***** Übungstext *****

Von oben herab: I’ll be back!

Nr. 45 –

Stefan Gärtner über temporäre Rücktritte

Man sieht sich ja immer zweimal im Leben, und auch Geschichte ereignet sich stets doppelt, als Tragödie und Farce. Warum soll also der Genfer Skandalstaatsrat Pierre Maudet (ehem. FDP), dem wegen Problemen in seinem Departement Zuständigkeiten entzogen worden waren, nicht zurücktreten – und nach dem Rücktritt wiederum antreten? Als unabhängiger Kandidat, der alle Vorwürfe abstreitet? «Ich werde ein Kandidat für meine eigene Nachfolge sein»: ein begrüssenswerter Schritt und keinesfalls ohne Beispiel, wie ein Blick in die Geschichte zeigt!

Uwe Barschel etwa: Der CDU-Ministerpräsident Schleswig-Holsteins wurde wie Maudet als politisches Wunderkind gehandelt. Zwei Doktortitel, rasanter Aufstieg, jüngster Ministerpräsident der Welt. Dann der tiefe Fall in der Affäre um Intrigen gegen den SPD-Konkurrenten Engholm. Legendär wurde Barschels Pressekonferenz: «… gebe ich den Bürgerinnen und Bürgern des Landes Schleswig-Holstein und der gesamten deutschen Öffentlichkeit mein Ehrenwort – ich wiederhole: Ich gebe Ihnen mein Ehrenwort! –, dass die gegen mich erhobenen Vorwürfe haltlos sind.» Trotzdem der Rücktritt – und der sofortige Entschluss, wieder anzutreten, diesmal als Leiche in einem bis heute nicht aufgeklärten Kriminalfall, womöglich sogar unter Geheimdienstbeteiligung. Dass Barschel in einem Genfer (!) Hotelzimmer tot in der Badewanne lag, sollte aus Geschmacksgründen aber nicht überbewertet werden.

*****

### Gestellte Aufgabe A
Wo lag Uwe Barschel laut der Kolumne über temporäre Rücktritte tot in der Badewanne?
### Gestellte Aufgabe B
Schreiben Sie die Kolumne über temporäre Rücktritte im Anschluss an ihren letzten Satz weiter.

***** Aufgeführte Einträge *****

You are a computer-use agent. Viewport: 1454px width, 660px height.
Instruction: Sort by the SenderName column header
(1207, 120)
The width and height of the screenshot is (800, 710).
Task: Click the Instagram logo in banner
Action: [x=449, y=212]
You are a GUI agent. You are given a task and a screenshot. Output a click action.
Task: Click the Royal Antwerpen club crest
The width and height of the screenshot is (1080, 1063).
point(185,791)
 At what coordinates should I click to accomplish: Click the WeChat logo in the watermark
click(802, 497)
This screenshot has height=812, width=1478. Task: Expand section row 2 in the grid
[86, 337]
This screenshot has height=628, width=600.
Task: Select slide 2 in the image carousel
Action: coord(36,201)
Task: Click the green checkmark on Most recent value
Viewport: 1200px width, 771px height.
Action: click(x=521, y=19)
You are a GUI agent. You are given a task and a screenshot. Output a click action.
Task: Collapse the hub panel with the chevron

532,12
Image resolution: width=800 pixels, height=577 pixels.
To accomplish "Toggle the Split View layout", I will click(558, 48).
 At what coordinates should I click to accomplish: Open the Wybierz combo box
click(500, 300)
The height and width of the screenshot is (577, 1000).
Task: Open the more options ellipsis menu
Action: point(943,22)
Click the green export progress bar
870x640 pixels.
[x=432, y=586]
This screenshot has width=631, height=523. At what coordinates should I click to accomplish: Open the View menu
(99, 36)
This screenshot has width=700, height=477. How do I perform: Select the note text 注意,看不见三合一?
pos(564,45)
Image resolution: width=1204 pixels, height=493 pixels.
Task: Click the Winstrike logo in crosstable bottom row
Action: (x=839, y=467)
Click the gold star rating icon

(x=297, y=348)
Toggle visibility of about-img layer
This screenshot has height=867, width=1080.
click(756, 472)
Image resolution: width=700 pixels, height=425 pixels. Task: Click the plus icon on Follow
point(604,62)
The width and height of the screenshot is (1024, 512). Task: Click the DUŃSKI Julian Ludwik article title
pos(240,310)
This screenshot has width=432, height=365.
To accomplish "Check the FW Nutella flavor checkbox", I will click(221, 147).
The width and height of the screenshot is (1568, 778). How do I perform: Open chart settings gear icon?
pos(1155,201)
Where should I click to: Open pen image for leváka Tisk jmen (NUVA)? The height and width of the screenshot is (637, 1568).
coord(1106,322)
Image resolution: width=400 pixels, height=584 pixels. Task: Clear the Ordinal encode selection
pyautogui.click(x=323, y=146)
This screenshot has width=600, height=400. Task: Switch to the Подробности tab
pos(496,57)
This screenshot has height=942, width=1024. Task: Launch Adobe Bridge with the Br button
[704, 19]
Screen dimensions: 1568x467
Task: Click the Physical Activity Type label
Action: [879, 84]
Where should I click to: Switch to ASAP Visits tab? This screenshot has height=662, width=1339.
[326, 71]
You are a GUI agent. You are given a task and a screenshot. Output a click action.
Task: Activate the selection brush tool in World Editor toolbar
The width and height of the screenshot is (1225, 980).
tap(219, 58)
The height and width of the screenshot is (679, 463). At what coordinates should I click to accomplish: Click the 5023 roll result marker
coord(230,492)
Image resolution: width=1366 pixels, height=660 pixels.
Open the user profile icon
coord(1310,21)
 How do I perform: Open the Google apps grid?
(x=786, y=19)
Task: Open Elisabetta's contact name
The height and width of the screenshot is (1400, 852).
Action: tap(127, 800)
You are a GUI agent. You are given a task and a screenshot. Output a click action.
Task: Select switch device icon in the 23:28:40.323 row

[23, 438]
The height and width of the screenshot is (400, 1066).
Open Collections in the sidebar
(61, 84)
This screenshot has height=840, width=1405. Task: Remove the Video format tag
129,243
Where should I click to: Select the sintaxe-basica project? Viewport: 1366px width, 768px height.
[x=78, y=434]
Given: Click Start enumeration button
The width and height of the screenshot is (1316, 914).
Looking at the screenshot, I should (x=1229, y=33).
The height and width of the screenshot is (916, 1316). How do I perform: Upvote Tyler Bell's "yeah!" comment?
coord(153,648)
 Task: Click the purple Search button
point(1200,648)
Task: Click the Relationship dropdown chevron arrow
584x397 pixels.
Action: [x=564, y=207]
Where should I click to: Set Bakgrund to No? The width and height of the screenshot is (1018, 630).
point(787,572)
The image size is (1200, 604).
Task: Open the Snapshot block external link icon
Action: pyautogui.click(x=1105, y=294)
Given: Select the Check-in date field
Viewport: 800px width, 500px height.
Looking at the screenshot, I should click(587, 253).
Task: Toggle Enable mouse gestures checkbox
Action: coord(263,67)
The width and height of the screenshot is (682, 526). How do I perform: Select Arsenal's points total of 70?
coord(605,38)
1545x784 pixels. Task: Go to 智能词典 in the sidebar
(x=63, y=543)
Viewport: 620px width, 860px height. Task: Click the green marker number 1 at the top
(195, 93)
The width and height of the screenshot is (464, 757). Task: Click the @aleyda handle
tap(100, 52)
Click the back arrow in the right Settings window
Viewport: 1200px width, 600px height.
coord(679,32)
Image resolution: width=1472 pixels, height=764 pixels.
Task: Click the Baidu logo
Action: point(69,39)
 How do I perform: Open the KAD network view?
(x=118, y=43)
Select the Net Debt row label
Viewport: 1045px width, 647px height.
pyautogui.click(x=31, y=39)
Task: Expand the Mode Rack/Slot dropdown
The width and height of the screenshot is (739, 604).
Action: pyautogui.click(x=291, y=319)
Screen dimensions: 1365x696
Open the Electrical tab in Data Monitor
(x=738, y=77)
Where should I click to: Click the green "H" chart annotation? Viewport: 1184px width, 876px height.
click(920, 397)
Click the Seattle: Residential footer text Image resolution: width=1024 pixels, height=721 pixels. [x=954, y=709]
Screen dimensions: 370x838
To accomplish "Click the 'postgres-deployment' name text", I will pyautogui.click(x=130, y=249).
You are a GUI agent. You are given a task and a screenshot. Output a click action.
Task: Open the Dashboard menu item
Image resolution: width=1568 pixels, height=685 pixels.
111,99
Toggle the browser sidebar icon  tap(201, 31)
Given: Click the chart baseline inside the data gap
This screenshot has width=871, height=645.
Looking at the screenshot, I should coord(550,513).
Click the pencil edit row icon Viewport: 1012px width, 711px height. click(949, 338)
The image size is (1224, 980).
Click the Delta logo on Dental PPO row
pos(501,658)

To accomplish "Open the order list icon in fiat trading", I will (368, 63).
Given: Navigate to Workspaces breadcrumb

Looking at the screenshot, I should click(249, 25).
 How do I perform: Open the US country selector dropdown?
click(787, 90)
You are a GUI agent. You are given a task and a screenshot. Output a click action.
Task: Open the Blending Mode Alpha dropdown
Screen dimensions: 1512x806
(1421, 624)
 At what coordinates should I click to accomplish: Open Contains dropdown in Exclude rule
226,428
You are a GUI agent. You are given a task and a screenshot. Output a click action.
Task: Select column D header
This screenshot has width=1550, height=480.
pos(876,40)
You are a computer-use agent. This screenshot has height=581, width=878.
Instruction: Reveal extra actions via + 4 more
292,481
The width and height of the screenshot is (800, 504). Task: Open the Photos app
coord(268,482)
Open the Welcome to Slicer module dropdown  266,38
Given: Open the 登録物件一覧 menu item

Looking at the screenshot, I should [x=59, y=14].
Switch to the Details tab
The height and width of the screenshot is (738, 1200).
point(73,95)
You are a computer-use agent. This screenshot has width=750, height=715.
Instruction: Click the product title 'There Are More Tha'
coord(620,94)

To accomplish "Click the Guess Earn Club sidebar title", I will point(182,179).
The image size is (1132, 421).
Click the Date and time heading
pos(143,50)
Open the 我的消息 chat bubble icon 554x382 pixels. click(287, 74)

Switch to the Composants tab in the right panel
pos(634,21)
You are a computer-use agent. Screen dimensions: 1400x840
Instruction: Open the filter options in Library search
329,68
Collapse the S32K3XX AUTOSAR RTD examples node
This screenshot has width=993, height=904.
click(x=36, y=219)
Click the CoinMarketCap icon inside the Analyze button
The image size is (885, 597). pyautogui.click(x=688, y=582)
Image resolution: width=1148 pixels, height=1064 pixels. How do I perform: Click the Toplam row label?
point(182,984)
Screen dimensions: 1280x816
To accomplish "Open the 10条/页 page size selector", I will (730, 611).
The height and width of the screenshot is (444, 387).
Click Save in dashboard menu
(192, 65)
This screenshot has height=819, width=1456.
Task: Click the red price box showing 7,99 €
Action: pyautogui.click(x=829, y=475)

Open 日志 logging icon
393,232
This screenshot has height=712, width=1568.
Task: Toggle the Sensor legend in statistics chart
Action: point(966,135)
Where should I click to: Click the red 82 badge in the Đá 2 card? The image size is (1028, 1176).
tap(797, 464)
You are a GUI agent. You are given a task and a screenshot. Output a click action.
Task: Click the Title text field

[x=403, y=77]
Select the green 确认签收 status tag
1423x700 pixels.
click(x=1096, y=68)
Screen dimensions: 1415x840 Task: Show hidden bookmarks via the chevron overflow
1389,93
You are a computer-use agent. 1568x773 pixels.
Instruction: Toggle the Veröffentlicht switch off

*****

### Ihre Antwort A
In einem Genfer Hotelzimmer.

### Ihre Antwort B
Auch Donald Trump war stets der Ansicht, dass es nur einen geeigneten Kandidaten für seine Nachfolge geben könne: ihn. Das Volk solle das letzte Wort haben, nicht das Establishment – und wie tönt, laut srf.ch, Maudet? «Das Genfer Volk solle das letzte Wort haben, nicht der Genfer Regierungsrat. Er bleibe im Amt, bis ein Nachfolger ‹seinen Eid abgelegt› habe», idealerweise er selbst. Zwar sind die Schweizer Waffenschränke nicht ganz so gut gefüllt wie die in den USA, aber das letzte Wort behalten und seine Freiheit gegen die da oben verteidigen, das will das Schweizervolk schon auch!

Noch ein Beispiel: Angela Merkel. Sie trat zwar nie zurück, aber immer wieder an, ununterbrochen seit 1972. Immer wieder war sie Kandidatin für ihre eigene Nachfolge, Insider wollen wissen, sie erwäge bereits die Nachfolge ihres luschigen Nachfolgers. Und dann die Nachfolge wiederum dieser Nachfolge! Irgendwann ist dann «hoffentlich» Jens Spahn in einem Alter, in dem man ihm die CDU anvertrauen kann, auch wenn ihm, anders als Maudet, bislang noch keine von arabischen Prinzen spendierten Luxusreisen nachgewiesen werden konnten. Dass die Vier-Millionen-Villa in Berlin, die Spahn zusammen mit seinem Ehemann erworben hat, wenigstens zur Hälfte aus Steuergeldern bezahlt wird, darauf würde Spahn, falls nötig, sogar sein Ehrenwort geben.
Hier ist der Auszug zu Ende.